# Dataset records:
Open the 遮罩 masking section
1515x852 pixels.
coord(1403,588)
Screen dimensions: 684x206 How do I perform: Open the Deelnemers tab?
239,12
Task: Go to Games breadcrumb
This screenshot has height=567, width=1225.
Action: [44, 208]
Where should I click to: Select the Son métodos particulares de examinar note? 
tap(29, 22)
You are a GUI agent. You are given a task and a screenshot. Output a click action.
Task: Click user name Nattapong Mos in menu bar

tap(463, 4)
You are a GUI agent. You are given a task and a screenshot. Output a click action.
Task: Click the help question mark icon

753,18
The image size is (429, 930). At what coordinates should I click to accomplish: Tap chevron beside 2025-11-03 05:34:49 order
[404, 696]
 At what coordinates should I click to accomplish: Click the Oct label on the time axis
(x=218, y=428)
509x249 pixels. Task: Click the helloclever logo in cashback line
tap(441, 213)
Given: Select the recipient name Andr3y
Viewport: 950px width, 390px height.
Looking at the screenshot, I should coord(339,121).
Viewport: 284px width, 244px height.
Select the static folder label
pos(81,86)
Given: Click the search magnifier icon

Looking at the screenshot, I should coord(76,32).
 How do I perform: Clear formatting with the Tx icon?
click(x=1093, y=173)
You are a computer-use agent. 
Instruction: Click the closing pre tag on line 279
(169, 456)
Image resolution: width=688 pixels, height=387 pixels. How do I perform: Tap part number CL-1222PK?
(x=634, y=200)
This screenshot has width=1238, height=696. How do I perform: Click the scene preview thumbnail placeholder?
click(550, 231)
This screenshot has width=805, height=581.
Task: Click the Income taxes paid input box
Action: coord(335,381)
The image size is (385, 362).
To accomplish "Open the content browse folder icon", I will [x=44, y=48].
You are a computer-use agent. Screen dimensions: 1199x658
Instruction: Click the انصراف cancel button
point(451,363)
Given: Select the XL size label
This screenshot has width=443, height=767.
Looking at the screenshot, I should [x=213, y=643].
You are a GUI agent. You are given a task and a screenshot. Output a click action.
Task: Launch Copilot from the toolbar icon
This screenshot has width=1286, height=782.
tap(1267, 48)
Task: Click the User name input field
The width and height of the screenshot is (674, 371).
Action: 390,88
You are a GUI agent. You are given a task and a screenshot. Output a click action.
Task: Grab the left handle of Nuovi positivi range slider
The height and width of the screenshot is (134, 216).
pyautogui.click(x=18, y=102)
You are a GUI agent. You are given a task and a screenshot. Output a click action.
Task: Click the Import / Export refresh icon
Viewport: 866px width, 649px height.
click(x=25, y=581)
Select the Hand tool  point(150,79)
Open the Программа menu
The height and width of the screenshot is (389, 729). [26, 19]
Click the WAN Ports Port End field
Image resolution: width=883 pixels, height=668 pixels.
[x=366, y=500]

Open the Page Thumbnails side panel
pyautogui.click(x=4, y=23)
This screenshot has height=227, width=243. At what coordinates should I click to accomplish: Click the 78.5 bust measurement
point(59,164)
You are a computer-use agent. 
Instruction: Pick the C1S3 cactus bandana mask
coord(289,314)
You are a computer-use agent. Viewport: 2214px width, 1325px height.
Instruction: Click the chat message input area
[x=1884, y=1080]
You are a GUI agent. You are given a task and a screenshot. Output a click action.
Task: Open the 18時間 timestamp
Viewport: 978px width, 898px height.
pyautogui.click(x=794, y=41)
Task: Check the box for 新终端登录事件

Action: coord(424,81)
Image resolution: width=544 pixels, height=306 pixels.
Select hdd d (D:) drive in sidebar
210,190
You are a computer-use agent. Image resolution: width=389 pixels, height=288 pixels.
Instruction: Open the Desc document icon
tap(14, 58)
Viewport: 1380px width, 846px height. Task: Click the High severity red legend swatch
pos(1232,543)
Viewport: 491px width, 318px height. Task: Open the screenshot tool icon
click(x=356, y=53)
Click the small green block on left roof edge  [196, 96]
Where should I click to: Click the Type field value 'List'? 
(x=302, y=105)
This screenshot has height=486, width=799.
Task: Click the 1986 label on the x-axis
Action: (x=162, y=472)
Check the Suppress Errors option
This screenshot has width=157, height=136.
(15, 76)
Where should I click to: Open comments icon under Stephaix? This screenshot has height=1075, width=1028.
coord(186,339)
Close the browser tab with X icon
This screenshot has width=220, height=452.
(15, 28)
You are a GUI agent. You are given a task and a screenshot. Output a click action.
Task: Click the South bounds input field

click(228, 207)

# Exercise goal:
Provide the count of lines above that contain "computer", without any other words.

# Solution:
5